• _Short exercise_
Please reproduce the data below word for word, leaving out the pictures.

Page and screen pointing data:
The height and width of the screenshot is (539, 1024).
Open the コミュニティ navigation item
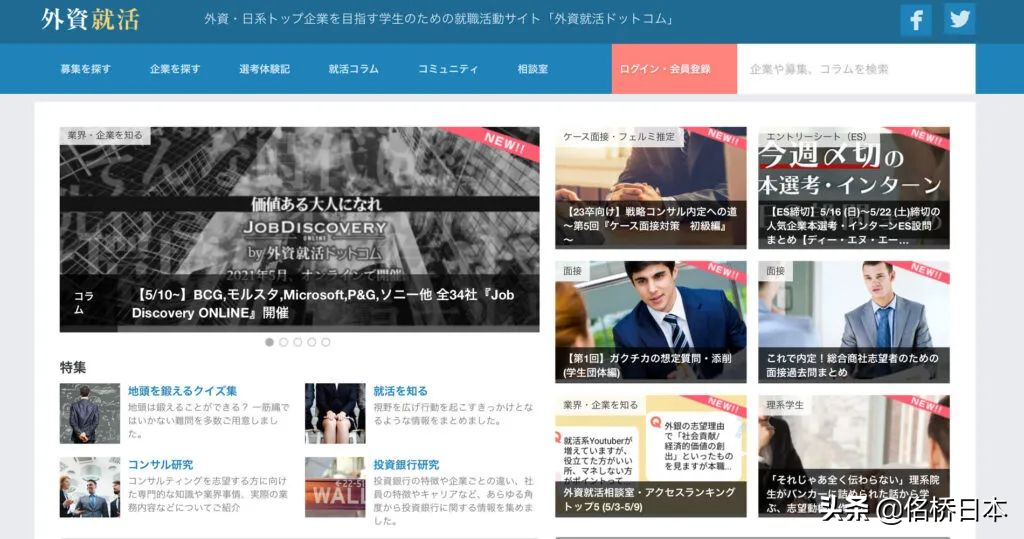(448, 69)
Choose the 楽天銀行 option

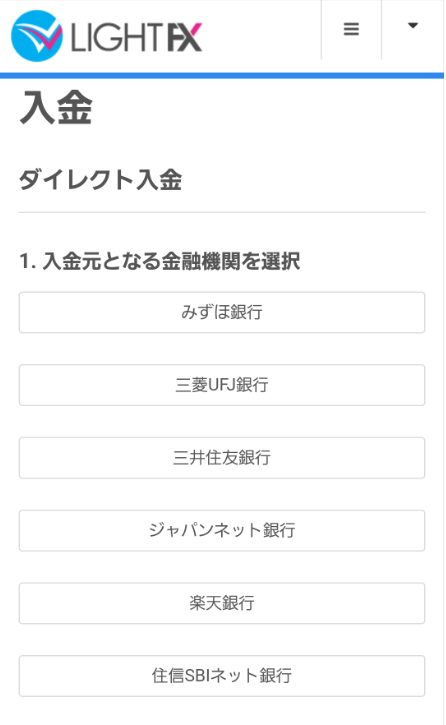(x=222, y=603)
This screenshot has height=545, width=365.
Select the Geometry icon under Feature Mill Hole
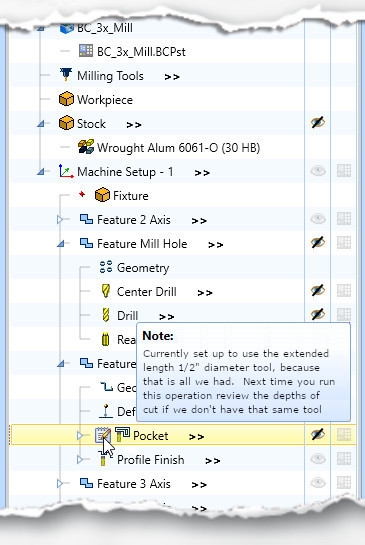[x=106, y=267]
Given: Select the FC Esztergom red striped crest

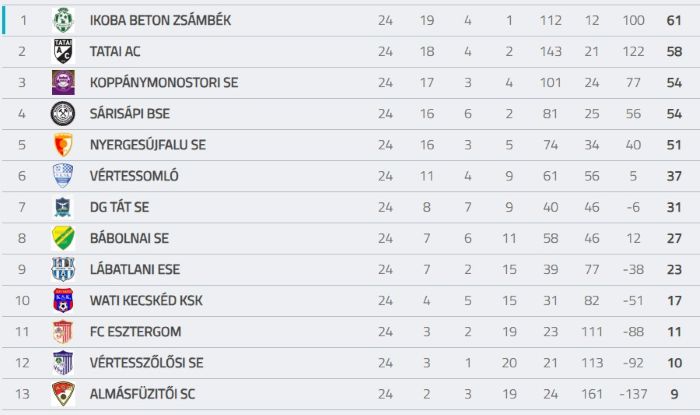Looking at the screenshot, I should tap(63, 332).
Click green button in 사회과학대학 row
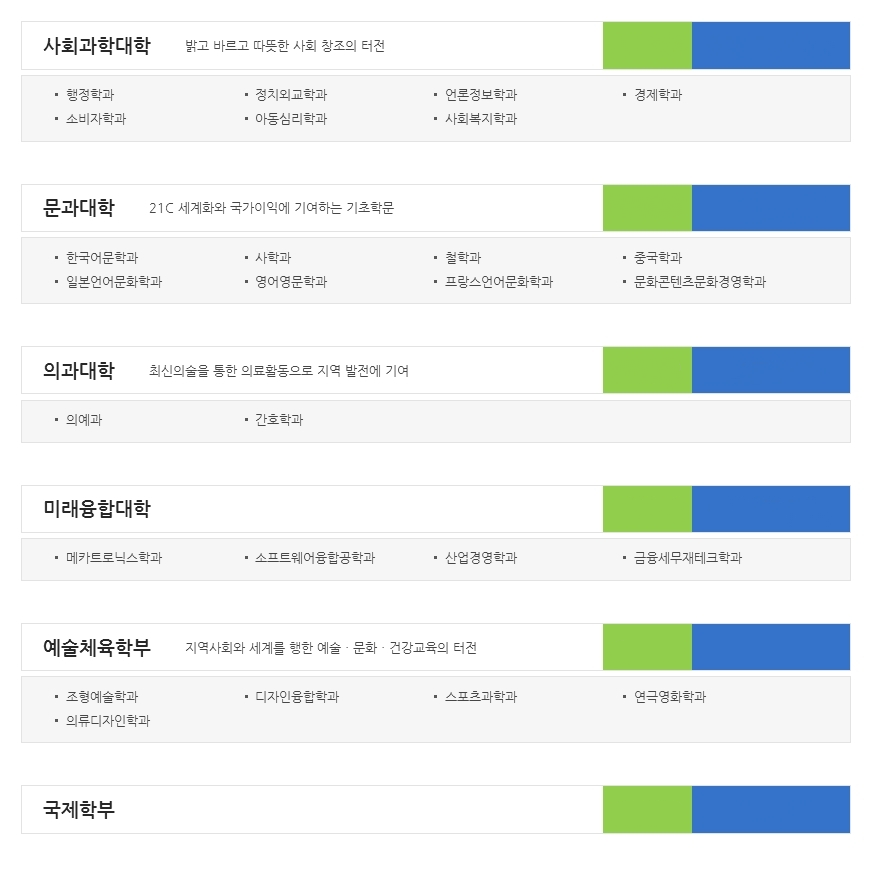 [x=647, y=46]
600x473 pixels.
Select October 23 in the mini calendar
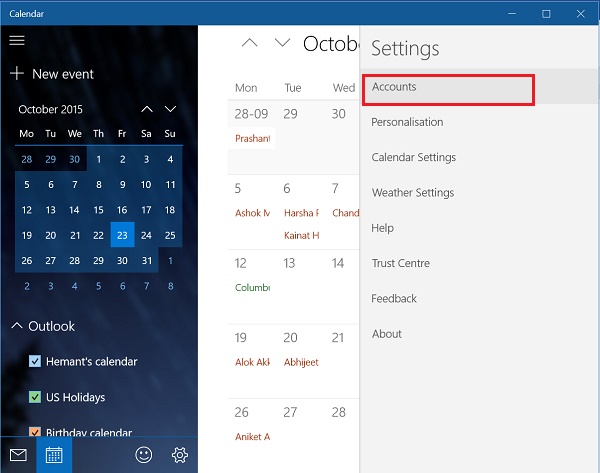[122, 235]
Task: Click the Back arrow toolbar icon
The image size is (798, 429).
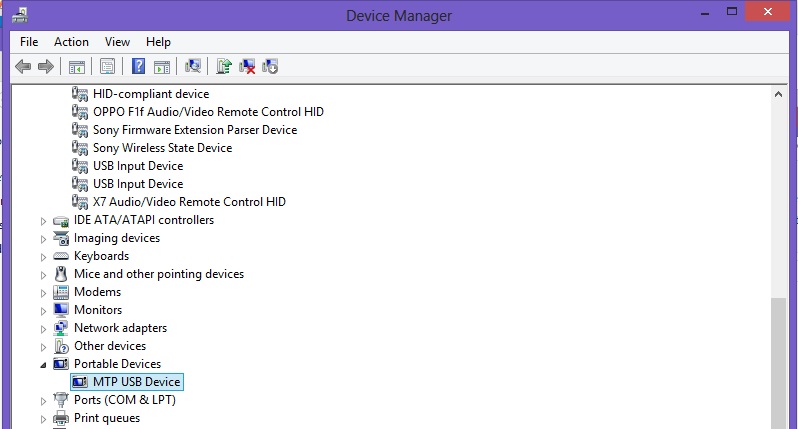Action: (23, 66)
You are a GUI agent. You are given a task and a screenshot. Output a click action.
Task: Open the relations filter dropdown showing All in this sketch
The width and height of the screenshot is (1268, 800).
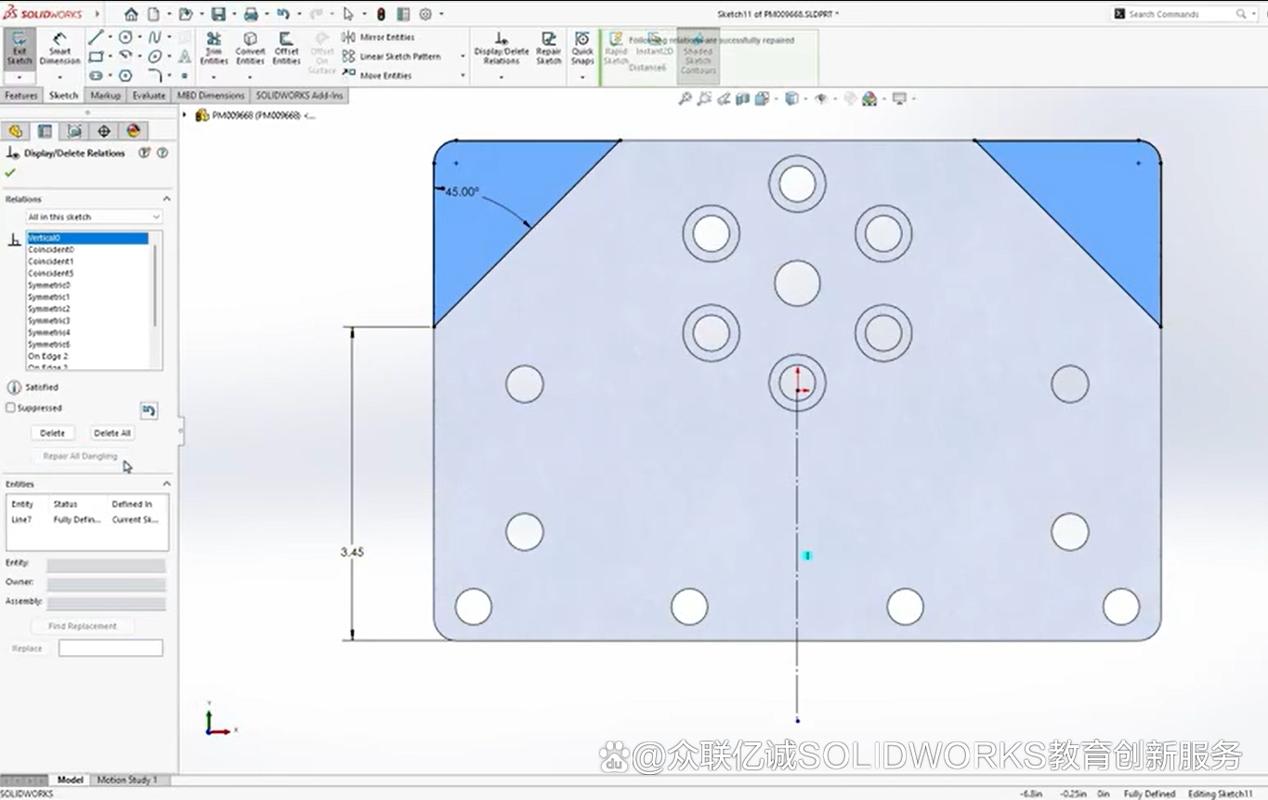(x=93, y=216)
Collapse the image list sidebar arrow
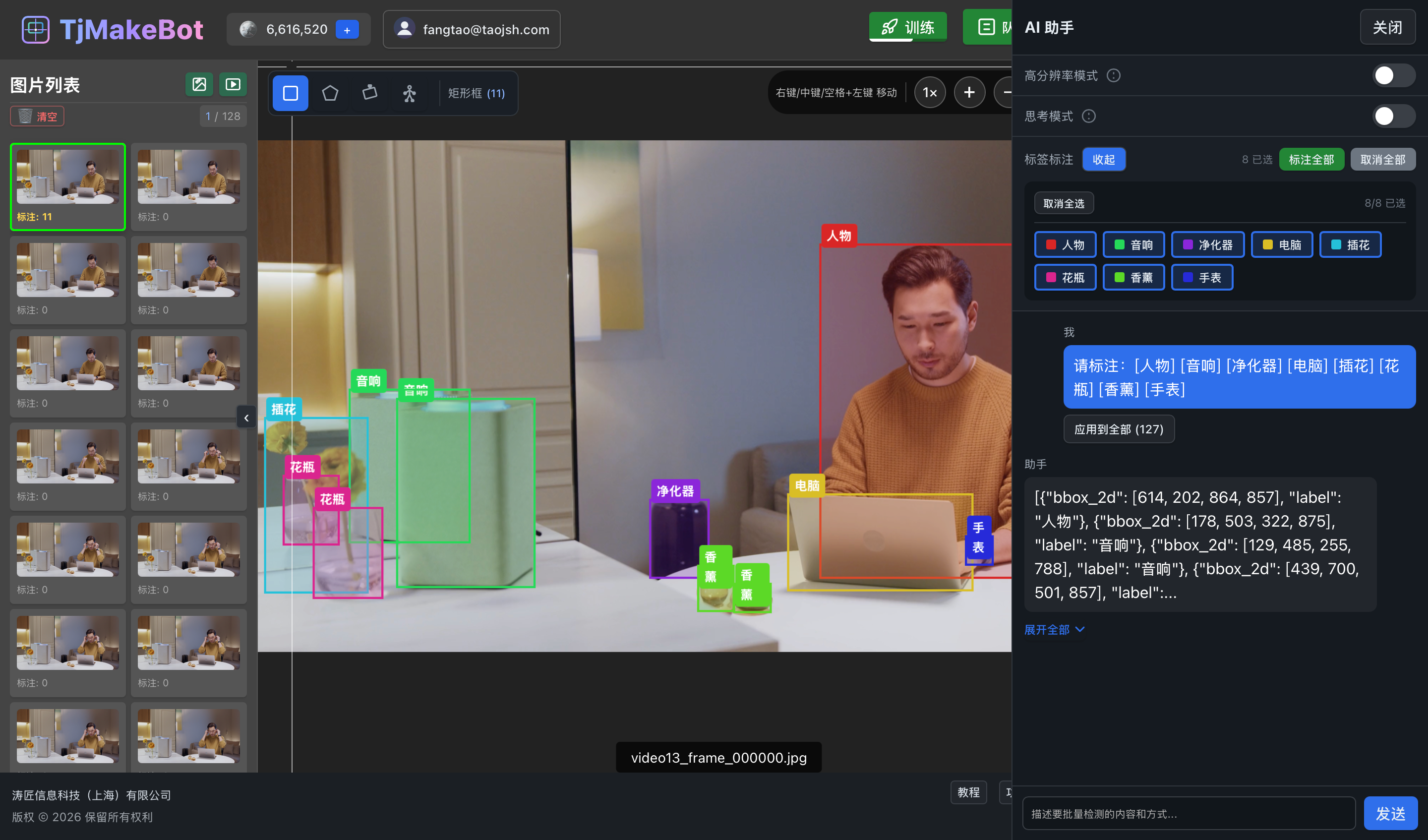This screenshot has height=840, width=1428. [246, 418]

• _Result of this exercise_
The height and width of the screenshot is (539, 1024).
Open the コミュニティ navigation item
(448, 69)
Choose the 楽天銀行 option

(x=222, y=603)
This screenshot has height=545, width=365.
Select the Geometry icon under Feature Mill Hole
[x=106, y=267]
Given: Select the FC Esztergom red striped crest

Looking at the screenshot, I should tap(63, 332).
Click green button in 사회과학대학 row
 [x=647, y=46]
600x473 pixels.
Select October 23 in the mini calendar
[122, 235]
Task: Click the Back arrow toolbar icon
The image size is (798, 429).
Action: (23, 66)
You are a GUI agent. You are given a task and a screenshot. Output a click action.
Task: Open the relations filter dropdown showing All in this sketch
The width and height of the screenshot is (1268, 800).
(x=93, y=216)
Collapse the image list sidebar arrow
This screenshot has height=840, width=1428. [246, 418]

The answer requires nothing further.